We had arranged a driver for the second day, cousin of the manager who had accompanied us the day before. Our pick-up was at 10:00 and we were soon off, first to an ATM, then to our first of two temples. The temperature was climbing, but the walk down was fine, even if we were accosted regularly, first for sarongs – “best price” – then on our way back for craft items – “ein dollar; one dollar”. The temple, Gunung Kwai, was cut from the rock, obviously very old with a stream running through it – a lovely location, with butterflies and greenery and tiny rice paddies in the valley bottom. It was hot walking back up steep steps and we needed the air-conditioning. However, it was only a short drive to the second temple – Tirta Empul – of the springs. This was on the flat, but it was hot and Hilary was getting hotter. We toured the temple, but did not go into the springs for an all-over wash – tempting, but we were not dressed for this. On our way out, we were routed past the craft stalls again. We might be used to the National Trust shop, but here you run the gauntlet of 40 or more stalls – one dollar; special price. Back in the blue Toyota, our driver had some bottles of water part-frozen – a life saver for Hilary, who cooled down rapidly with these applied to her neck. We then headed north and into the hills, where they grow mandarins and other fruit. We were heading for the caldera of Batur and the village of Kintamani, where we stopped for a late lunch. The views across the volcano, with lake Batur and the new peaks, 1, 2 and 3 (latest flow in 1963), were stunning. We treated our driver, Wayan Suartana, to lunch – a buffet, which was good. Then back to the Alila via another ATM(!) for tea and some R&R. We enjoyed a swim and a bar supper, followed by a relatively early bed.

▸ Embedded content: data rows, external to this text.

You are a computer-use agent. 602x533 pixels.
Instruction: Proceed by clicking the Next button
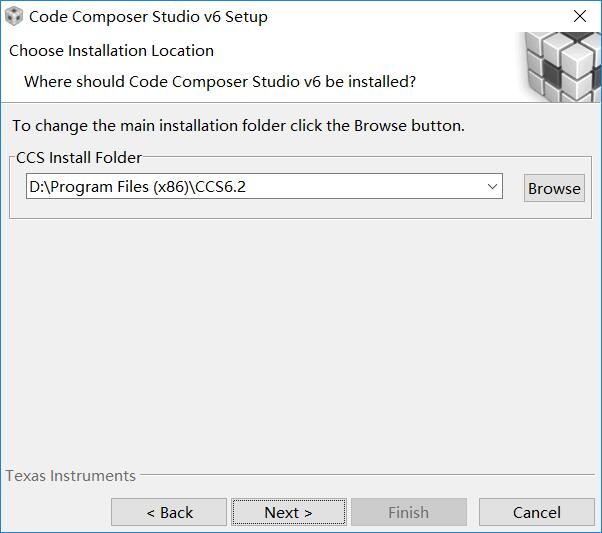pyautogui.click(x=289, y=512)
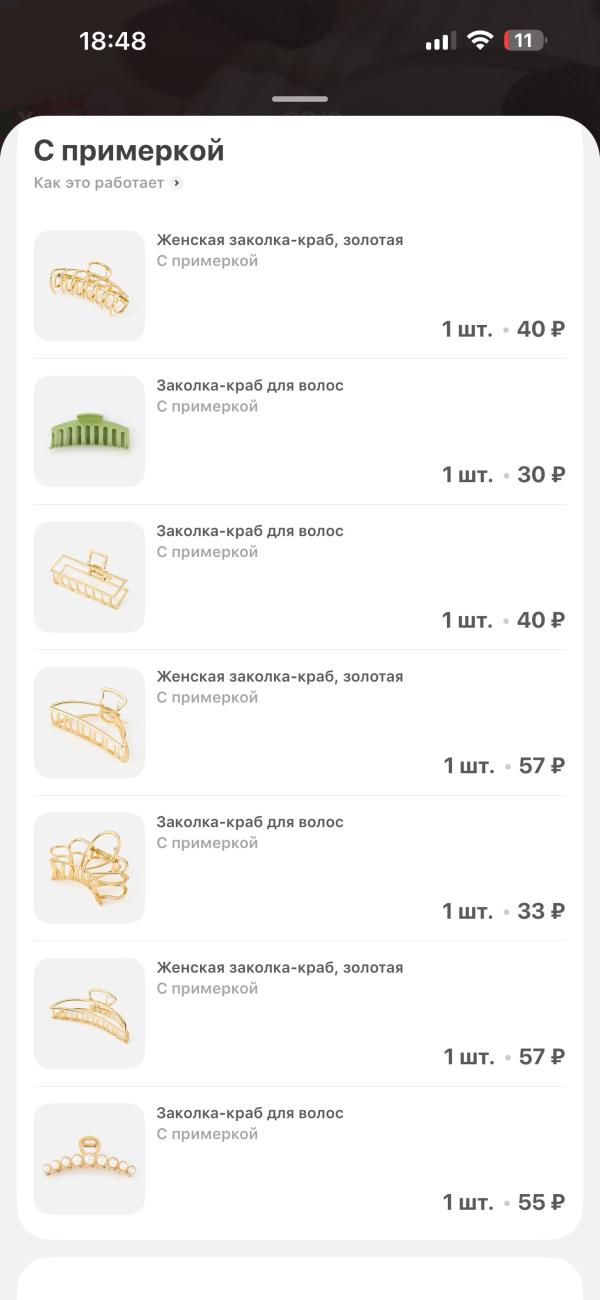Tap the battery indicator in status bar

525,41
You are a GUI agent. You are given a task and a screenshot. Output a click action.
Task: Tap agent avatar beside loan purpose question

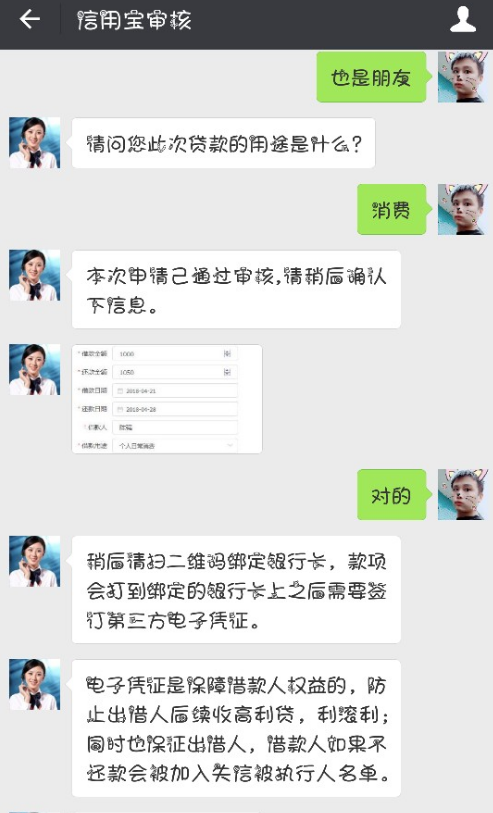35,143
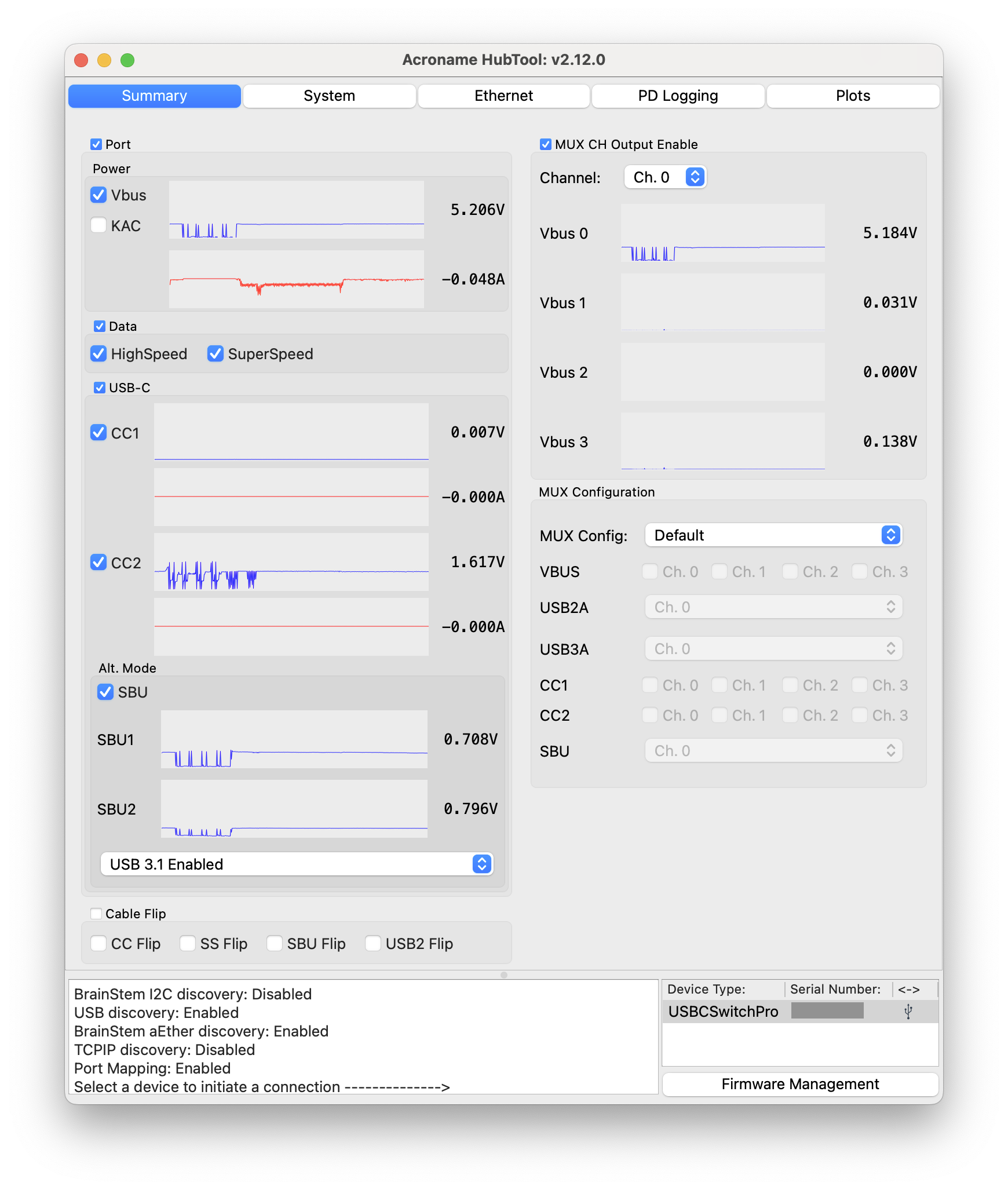Expand the USB 3.1 Enabled Alt. Mode dropdown
1008x1190 pixels.
pyautogui.click(x=296, y=864)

After our tours of previous days, we will stay close to the hotel today. After a fruit and semolina breakfast (!), we set off for a stroll along the brick road through the rice paddies to the road. It is warm, but there is so much to see – egrets, butterflies, dragonflies, flowers, trees in flower. We come to where the rice is being harvested, the cut stems are bashed into large baskets, so the seeds come off. Where some of the rice has dried, two people are winnowing with baskets, tossing the rice and catching it. Directed across the road, we realise that someone is at the top of a palm, harvesting leaves and coconuts! There are lots of runner ducks in the harvested rice – young ones being herded – mobile weed and pest control between the three harvests each year. A young family with two dogs (one with a missing front paw) greet us before heading off on their motorbike. There are interesting rice weeds, mainly aquatics, including Azolla. Hilary spots homemade propeller-driven scarecrows that bang tins to scare off the birds, we guess. We stroll back to the hotel to enjoy the warmth, read our books, catch up with writing and swim. In two days, we will be wrapped up for warmth and back in the UK!